Down memory lane in London

I recently spent a weekend in London after some years of absence. I stayed at a residential club called Sloane Club, just off Sloane Square.

London is a big city of many neighborhoods; Sloane Square and the surrounding area is “my” bit of London. Sloane Square, which is named after Sir Hans Sloane (1660-1753), is surrounded by buildings – including Peter Jones department store and  Royal Court Theatre. It is the intersection of three of the poshest areas in London – Belgravia, Knightsbridge and Chelsea – and marks the boundary between the two largest aristocratic estates – Grosvenor and Cadogan.

 

 Peter Jones department storePeter Jones is a branch of the John Lewis group of stores. It is the all-time favorite department store of mine and many of those who live around the area. It is a special institution with lots of fiercely loyal customers. My visit to London would not be complete without a visit to Peter Jones to buy either household items or personal effects. On this trip I bought some bed linen and then I had to buy another suitcase to carry the purchases on the plane to take them home. This may not sound all that rational, but that is what loyal customers do at Peter Jones.

I have had a home within walking distance of Sloane Square – either as a principal or secondary home – for the past 40 years. My first home, rented from a English couple working in Brussels, is in an rather old dilapidated building in Chelsea Embankment near the River Thames. It has velvet purple curtains in the drawing room and I used to go back years afterwards to look at the curtains from the street to relive the memory of my time living in Chelsea. I have since then bought other properties but that home will always represent my youth and innocence.

My first stay in the Sloane Square area was in the early 1970′s when Britain was economically weak riven by industrial strikes and low productivity. Matters got worse after the Opec’s oil shock. Electricity was rationed nationally but my little home was well placed being on the same grid as a nearby major hospital, so I was fortunately spared electricity rationing.

Britain was then considered the sick man of Europe but  things changed for the better in the 1980s with the pro-business government of Mrs Thatcher. She fought the labor unions who were causing much disruption to society. She was one tough lady and in a major showdown, the labor unions blinked first.  Britain was saved from labor disruptions, and could develop and implement sensible policies to encourage entrepreneurship and the creation of prosperity.

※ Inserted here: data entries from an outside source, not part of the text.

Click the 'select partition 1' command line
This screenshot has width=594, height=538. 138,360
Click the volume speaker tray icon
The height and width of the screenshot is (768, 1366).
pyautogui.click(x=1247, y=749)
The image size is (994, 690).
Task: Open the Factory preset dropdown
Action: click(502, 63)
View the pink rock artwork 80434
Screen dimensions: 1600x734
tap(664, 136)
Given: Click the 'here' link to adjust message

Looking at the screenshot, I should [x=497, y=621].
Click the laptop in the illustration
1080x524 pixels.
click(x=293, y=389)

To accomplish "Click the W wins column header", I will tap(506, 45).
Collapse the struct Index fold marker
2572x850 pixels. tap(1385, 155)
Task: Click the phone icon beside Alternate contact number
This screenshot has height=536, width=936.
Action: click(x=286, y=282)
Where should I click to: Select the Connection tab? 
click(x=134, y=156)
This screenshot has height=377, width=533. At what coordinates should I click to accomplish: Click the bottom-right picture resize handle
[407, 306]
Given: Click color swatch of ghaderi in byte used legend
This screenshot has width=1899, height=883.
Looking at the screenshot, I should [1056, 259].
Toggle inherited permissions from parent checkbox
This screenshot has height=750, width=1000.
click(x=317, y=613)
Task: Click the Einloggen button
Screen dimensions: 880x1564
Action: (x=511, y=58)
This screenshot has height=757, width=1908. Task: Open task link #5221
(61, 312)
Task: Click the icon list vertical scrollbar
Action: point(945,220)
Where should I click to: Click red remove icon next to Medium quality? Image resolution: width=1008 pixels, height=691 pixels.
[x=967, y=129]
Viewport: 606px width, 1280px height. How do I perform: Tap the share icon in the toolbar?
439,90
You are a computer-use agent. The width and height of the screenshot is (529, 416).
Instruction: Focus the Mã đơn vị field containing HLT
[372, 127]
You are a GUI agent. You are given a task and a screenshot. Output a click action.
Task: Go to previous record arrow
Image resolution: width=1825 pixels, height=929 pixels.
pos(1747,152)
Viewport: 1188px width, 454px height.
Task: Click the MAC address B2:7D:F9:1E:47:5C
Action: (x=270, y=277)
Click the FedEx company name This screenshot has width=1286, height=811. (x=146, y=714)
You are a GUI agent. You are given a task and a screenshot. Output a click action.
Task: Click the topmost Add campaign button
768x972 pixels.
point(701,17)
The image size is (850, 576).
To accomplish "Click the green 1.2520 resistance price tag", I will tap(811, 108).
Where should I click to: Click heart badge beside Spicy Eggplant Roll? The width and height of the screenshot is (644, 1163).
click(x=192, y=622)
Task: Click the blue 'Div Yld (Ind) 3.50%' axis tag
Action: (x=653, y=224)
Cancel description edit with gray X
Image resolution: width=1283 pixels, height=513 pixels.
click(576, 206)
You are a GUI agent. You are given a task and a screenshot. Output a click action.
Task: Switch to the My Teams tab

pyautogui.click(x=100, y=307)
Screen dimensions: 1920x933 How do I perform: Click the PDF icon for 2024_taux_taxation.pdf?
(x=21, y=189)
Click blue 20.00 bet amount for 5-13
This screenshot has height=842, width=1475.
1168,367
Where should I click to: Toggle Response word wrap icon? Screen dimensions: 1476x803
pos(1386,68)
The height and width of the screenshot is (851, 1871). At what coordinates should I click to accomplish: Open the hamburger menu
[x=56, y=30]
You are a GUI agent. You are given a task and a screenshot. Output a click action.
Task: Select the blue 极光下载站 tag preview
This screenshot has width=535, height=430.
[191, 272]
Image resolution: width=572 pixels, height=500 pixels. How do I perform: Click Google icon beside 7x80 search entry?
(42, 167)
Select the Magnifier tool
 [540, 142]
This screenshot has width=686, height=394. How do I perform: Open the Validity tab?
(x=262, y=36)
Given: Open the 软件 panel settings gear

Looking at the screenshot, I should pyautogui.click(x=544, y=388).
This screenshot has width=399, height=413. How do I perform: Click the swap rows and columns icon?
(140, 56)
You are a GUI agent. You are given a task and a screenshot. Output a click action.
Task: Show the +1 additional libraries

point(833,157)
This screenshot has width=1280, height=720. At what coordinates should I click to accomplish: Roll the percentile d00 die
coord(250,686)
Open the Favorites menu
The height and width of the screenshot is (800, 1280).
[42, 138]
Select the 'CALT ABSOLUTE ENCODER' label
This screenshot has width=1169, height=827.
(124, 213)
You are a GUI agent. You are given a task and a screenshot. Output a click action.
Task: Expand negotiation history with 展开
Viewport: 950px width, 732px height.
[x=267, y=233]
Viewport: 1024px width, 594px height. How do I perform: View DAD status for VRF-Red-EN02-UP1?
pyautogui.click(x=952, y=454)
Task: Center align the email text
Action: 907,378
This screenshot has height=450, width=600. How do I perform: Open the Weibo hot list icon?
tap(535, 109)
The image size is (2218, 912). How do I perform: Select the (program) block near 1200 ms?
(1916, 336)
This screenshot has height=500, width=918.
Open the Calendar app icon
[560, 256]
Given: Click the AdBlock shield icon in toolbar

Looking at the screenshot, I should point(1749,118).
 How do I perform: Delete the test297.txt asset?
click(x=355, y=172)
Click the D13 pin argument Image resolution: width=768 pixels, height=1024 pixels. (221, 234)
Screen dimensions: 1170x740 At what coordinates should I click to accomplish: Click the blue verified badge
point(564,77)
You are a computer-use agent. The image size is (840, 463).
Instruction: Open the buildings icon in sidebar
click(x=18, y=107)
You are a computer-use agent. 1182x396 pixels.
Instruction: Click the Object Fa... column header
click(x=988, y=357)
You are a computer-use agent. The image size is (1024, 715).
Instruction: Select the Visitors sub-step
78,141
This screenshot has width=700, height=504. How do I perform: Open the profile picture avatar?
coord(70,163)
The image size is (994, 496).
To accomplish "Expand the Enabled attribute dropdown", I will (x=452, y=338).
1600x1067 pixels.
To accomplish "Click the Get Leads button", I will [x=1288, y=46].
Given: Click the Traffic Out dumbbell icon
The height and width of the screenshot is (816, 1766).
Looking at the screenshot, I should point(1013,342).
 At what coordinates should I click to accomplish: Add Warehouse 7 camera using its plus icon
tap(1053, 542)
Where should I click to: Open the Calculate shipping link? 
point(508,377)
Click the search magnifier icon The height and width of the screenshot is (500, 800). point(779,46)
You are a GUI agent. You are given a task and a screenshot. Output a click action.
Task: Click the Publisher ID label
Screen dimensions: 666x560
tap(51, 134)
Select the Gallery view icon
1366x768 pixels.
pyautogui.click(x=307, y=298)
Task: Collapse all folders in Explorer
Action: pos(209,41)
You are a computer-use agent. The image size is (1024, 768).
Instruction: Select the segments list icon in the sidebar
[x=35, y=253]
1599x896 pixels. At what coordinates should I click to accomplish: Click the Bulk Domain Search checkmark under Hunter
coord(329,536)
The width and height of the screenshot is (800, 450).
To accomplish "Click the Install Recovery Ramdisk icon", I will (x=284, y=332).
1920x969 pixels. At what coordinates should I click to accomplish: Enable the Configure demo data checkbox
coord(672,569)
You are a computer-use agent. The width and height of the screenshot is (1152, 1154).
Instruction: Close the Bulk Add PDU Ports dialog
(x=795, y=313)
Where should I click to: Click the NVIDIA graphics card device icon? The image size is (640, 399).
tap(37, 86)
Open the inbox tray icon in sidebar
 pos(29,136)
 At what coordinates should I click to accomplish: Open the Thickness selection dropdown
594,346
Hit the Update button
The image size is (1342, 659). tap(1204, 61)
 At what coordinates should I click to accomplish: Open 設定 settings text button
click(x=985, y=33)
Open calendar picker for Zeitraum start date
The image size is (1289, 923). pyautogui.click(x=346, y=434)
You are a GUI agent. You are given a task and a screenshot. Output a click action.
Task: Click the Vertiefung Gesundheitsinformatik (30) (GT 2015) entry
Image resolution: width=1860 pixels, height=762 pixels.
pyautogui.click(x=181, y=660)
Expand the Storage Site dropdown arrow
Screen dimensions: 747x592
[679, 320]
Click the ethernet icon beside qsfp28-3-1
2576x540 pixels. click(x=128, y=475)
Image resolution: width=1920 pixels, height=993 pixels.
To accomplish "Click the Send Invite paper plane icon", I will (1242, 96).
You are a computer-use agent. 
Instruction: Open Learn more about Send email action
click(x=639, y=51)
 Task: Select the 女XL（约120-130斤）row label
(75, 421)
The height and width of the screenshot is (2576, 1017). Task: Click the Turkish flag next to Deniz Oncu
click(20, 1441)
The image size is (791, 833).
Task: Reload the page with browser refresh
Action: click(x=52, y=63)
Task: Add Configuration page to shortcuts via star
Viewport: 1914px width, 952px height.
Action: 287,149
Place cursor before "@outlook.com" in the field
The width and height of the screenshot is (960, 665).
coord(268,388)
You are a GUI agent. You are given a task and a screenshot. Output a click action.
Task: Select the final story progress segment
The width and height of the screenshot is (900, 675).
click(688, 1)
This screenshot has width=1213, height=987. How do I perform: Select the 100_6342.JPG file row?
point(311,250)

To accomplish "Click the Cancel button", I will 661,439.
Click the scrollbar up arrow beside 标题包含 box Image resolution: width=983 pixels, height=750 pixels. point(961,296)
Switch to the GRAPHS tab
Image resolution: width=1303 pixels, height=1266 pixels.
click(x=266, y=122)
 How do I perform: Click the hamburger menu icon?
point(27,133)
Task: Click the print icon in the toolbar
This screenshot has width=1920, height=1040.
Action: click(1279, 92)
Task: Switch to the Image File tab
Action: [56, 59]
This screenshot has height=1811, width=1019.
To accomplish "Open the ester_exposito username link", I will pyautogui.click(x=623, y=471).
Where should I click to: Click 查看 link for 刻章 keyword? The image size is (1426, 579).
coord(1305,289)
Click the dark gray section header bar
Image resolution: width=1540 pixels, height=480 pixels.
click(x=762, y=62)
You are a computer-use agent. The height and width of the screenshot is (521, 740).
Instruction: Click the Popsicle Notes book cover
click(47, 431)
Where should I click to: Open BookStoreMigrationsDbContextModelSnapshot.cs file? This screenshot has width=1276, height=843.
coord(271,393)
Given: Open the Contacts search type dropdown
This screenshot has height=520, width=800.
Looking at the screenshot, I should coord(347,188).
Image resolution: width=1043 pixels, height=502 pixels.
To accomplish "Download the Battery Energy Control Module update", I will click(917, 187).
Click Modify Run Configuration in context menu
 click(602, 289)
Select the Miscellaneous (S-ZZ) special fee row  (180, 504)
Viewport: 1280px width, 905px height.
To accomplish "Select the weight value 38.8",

As a reflection of the good time in 1980s, I bought an apartment in a rather smart building, literally off Sloane Square. It was very convenient as the underground station is just across the road. Despite proximity to Sloane Square, my home is quiet as the main rooms overlook a nice garden. Those were busy days as friends of the family used to drop by whenever they came by Sloane Square.

The magic garden

 magic gardenI upgraded to a bigger apartment in the Knightsbridge neighborhood that I bought in late 1990s. This home has the added convenience of being nearer to the world famous Harrods department store and to Hyde Park with its wonderful lake and paths for walking. The apartment has access to a garden, to my mind one of the most beautiful in London. This is my magic garden where I use to go jogging most mornings. On this recent visit, I walked round “my” garden a few times and savored its magic in the cold frosty air.

I have moved from London to Bangkok almost three years ago. Bangkok is bustling with new buildings going up everywhere. I found that there is something reassuring in my recent walk around the Sloane Square area. No new buildings have been built and none has been pulled down. In fact, I recognized all the buildings – they are like old friends. Many of these buildings have been there for a few hundred years and in all likelihood they will still be there a few hundred years from now. Normally I like change and I believe that change is inevitable. Nevertheless, it is comforting to be in a place like this part of london which remains more or less the same over time.